** Opening Extract block **
Defining the Geopolitics of a Thirsty WorldSM
The Thirsty Dragon: China’s “Peaceful Development” Dream leads to Greater Internal and Foreign Anxiety about Water Security

Via Future Directions International, a report on how China’s “Peaceful Development” dream leads to greater internal and foreign Anxiety about water security:

Key Points

  • Beijing announced state-led development policies for its western regions in the early 2000s. It promised that they would create economic opportunities, improve political stability and enhance the living conditions of those regions.
  • Those policies have had mixed results, however, with concerns about degraded environmental conditions bringing new causes of internal civil unrest and further anxiety about water conditions in countries further downstream.
  • A water treaty between China and the countries with which it shares rivers would help to reduce mistrust and build mechanisms to deal with shared concerns about the health of Tibetan rivers.
  • There are lingering tensions between India and China over the status of Tibet, the sharing of water data and parts of the Indian state of Arunachal Pradesh, which China refers to as “South Tibet”. These issues are likely to impede any effort on that front.


Water pollution is a major environmental concern across China, with 85 per cent of major urban waterways and about 80 per cent of tested groundwater affected. Most of that pollution is the result of rapid urbanisation, industrialisation and the haphazard application of agricultural additives. In resource-rich parts of the country, however, residents are more concerned about the long-term effects of mining. Anxiety about the health of rivers is also beginning to spread to neighbouring countries that share rivers with China, especially India. Forging water treaties with downstream countries like India could offer a means to alleviate the mistrust that is characteristic of water relations in the region.
** Closing Extract block **
** Opening Data extract block **
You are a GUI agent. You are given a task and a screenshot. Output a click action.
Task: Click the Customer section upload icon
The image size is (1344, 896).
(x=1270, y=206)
** Closing Data extract block **
** Opening Data extract block **
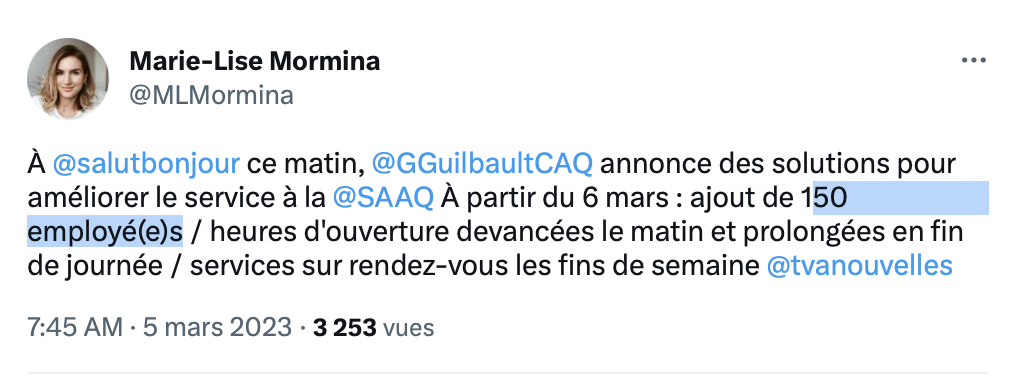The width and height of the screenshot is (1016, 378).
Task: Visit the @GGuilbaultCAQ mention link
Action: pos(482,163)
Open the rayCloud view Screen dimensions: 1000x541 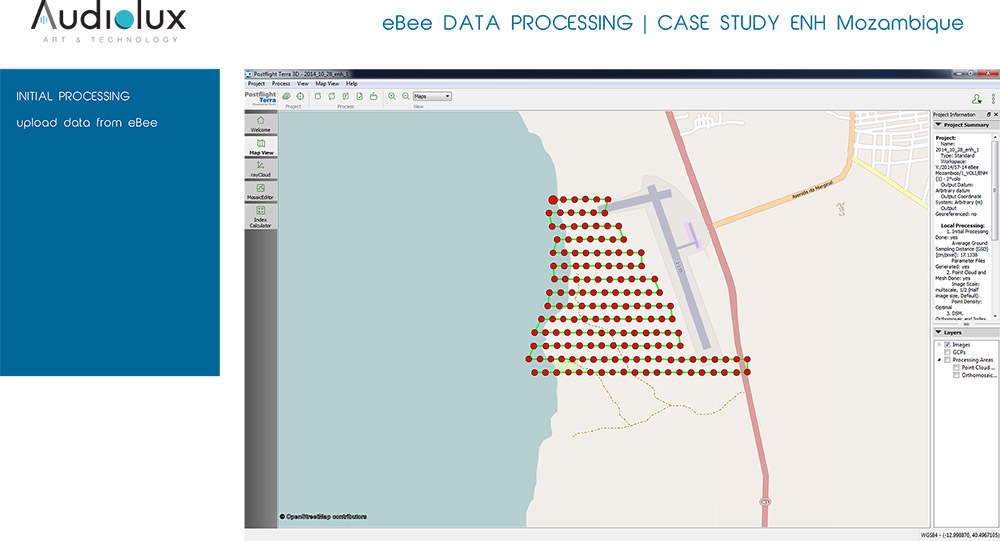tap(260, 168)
** Closing Data extract block **
Using the information:
1 > In the report on China's water security, how would the passage from "Defining the Geopolitics" to "countries further downstream." read with "Beijing" changed to "The Chinese government"?
2 > According to the report on China's water security, what are the issues behind the lingering tensions between India and China?

Solution list:
1 >
Defining the Geopolitics of a Thirsty WorldSM
The Thirsty Dragon: China’s “Peaceful Development” Dream leads to Greater Internal and Foreign Anxiety about Water Security

Via Future Directions International, a report on how China’s “Peaceful Development” dream leads to greater internal and foreign Anxiety about water security:

Key Points

  • The Chinese government announced state-led development policies for its western regions in the early 2000s. It promised that they would create economic opportunities, improve political stability and enhance the living conditions of those regions.
  • Those policies have had mixed results, however, with concerns about degraded environmental conditions bringing new causes of internal civil unrest and further anxiety about water conditions in countries further downstream.

2 >
- The status of Tibet
- The sharing of water data
- Parts of the Indian state of Arunachal Pradesh, which China refers to as "South Tibet"